Kubernetes Fundamentals
Kubernetes (k8s) is a control loop. You declare “I want 3 replicas of this container, exposed on port 80, with a memory limit of 512Mi.” Kubernetes continually compares that declaration to what’s actually running and does whatever it takes to close the gap. Every feature — Deployments, Services, autoscalers, operators — is a reconciliation loop built on top of the same primitives. If you understand the control-loop model, the rest is vocabulary.
The 30-second mental model
you declare desired state ──► apiserver ──► etcd
│
▼
controllers
│
│ ┌────── "what's actually running?"
▼ │
scheduler kubelet (on each node)
│ │
└────► node ◄─────┘
│
container runtime (containerd)
│
pods run
- You (or a controller) submit a YAML object to the apiserver.
- It’s stored in etcd.
- Controllers watch the apiserver. They see “desired: 3 pods; actual: 2 pods” → they ask the scheduler to place a new pod.
- The scheduler picks a node.
- The kubelet on that node tells the container runtime to start the pod.
- Forever: observe → diff → act → repeat.

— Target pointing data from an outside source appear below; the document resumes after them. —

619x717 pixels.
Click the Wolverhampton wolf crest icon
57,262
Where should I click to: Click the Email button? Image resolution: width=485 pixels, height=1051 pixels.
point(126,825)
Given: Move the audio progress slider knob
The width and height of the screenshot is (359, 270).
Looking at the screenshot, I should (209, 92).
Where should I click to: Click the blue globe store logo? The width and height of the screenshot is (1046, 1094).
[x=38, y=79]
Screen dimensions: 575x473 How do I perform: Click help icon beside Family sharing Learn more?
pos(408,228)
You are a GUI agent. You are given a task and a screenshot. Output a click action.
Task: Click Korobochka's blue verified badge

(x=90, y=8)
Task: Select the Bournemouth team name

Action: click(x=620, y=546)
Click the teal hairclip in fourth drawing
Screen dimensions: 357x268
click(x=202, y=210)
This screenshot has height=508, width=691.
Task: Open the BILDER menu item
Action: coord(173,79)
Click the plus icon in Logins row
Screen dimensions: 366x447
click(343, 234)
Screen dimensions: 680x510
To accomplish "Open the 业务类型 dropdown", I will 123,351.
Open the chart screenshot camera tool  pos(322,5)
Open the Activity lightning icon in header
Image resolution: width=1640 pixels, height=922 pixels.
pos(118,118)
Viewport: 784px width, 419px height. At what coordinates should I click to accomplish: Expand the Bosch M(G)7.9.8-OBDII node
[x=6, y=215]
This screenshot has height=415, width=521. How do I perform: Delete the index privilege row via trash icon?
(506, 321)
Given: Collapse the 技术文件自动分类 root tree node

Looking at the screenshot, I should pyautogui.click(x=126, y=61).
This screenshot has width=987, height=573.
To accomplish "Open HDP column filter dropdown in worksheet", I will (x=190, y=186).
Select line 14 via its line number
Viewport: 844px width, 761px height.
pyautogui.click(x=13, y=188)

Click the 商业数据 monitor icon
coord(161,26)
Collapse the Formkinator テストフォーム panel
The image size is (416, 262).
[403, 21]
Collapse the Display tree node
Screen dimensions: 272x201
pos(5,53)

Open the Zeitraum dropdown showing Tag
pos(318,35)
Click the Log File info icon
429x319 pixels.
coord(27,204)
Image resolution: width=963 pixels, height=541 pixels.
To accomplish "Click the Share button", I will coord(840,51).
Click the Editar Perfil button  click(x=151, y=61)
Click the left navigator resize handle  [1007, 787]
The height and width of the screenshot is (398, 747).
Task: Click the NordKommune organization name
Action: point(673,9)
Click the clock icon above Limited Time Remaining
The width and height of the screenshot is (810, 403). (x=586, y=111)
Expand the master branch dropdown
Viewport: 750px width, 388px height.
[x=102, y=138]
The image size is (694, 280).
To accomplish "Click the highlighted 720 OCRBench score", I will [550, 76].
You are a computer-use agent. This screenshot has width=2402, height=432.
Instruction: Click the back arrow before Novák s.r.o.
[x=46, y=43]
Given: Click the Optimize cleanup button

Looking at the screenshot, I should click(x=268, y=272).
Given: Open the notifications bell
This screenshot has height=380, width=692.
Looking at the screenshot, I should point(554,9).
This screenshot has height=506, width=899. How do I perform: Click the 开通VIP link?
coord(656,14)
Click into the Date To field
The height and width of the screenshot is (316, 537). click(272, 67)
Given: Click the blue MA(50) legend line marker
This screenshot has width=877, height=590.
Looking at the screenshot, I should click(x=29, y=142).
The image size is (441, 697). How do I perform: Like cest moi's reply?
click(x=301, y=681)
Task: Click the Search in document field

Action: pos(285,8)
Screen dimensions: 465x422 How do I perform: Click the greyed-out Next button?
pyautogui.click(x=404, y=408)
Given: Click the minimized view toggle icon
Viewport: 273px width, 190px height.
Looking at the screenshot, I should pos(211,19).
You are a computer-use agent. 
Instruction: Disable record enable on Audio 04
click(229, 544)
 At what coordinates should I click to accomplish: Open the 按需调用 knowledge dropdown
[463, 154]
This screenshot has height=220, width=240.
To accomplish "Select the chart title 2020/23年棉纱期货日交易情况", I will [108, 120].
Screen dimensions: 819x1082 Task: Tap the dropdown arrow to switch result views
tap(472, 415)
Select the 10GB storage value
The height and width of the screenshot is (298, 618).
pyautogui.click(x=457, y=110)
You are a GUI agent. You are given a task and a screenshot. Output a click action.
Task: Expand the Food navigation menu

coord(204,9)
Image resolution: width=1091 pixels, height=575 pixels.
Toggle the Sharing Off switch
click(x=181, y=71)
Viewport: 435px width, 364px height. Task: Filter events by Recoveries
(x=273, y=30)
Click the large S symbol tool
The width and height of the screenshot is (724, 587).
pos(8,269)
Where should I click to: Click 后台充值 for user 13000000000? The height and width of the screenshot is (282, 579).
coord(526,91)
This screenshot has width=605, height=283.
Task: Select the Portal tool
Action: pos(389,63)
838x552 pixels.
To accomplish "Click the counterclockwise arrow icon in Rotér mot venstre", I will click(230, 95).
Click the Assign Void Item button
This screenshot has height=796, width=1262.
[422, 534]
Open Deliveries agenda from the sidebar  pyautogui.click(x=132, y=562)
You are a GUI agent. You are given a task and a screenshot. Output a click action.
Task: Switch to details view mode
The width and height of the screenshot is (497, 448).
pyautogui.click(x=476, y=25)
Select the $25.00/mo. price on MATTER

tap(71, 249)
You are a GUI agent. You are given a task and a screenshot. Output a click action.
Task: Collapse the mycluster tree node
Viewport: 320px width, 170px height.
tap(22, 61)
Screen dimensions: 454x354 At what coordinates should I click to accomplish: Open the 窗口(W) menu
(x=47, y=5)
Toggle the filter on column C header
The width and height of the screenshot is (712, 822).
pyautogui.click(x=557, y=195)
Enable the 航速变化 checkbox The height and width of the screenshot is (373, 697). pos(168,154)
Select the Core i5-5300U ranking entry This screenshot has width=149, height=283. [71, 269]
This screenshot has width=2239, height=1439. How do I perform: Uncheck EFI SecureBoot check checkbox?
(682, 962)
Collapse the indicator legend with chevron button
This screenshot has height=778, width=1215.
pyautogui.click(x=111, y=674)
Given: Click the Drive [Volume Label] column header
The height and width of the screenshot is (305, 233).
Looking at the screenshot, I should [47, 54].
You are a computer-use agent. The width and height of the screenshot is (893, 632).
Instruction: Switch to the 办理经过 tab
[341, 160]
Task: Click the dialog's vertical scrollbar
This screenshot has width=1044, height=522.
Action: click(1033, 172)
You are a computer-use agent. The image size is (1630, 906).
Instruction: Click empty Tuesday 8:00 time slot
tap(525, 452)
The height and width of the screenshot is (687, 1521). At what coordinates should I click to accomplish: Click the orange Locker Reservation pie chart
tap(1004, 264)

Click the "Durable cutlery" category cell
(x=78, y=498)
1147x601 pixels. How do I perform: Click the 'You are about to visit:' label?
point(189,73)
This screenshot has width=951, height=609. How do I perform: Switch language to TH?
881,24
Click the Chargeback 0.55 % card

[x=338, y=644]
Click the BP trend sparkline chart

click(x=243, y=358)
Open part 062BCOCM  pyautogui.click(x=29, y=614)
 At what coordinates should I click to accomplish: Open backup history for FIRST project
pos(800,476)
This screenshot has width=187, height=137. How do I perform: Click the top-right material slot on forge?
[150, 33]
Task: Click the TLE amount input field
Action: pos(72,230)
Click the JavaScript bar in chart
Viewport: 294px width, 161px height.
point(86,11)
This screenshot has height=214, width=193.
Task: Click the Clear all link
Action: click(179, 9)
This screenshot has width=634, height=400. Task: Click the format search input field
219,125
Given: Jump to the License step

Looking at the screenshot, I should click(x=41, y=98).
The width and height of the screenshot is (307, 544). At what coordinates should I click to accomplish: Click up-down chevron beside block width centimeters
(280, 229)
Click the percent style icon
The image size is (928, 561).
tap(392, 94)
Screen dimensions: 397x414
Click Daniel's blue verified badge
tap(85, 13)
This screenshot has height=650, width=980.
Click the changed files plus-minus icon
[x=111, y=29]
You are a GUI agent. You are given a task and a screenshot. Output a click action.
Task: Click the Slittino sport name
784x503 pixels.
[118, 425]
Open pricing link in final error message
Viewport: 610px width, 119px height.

Everything else is a variation on that theme.
The cluster anatomy
Control plane
| Component | Job |
|---|---|
| kube-apiserver | REST API + authn/authz front door. Only component that talks to etcd. |
| etcd | The consistent key-value store holding all cluster state. |
| kube-scheduler | Picks a node for each unscheduled pod. |
| kube-controller-manager | Built-in controllers (Deployment, ReplicaSet, Node, ServiceAccount, …). |
| cloud-controller-manager | Cloud-specific bits (load balancers, routes, disks). |
Data plane (per node)
| Component | Job |
|---|---|
| kubelet | Talks to apiserver, ensures pods on the node match the spec. |
| container runtime | containerd / CRI-O — actually runs containers. |
| kube-proxy | Programs iptables / nftables / IPVS for Service virtual IPs (some CNIs replace it). |
| CNI plugin | Calico / Cilium / Flannel / … — provides pod networking. |
As a user, you don’t manage any of this directly. Managed offerings (EKS, GKE, AKS) run the control plane for you.
The core objects
Pod
The smallest deployable unit. Usually one container but can be multiple containers that must live together (sharing network + storage namespaces).
- Pods have their own IP, reachable from other pods.
- Pods are ephemeral — they get replaced, not updated. You almost never create bare pods; you create a controller that creates pods.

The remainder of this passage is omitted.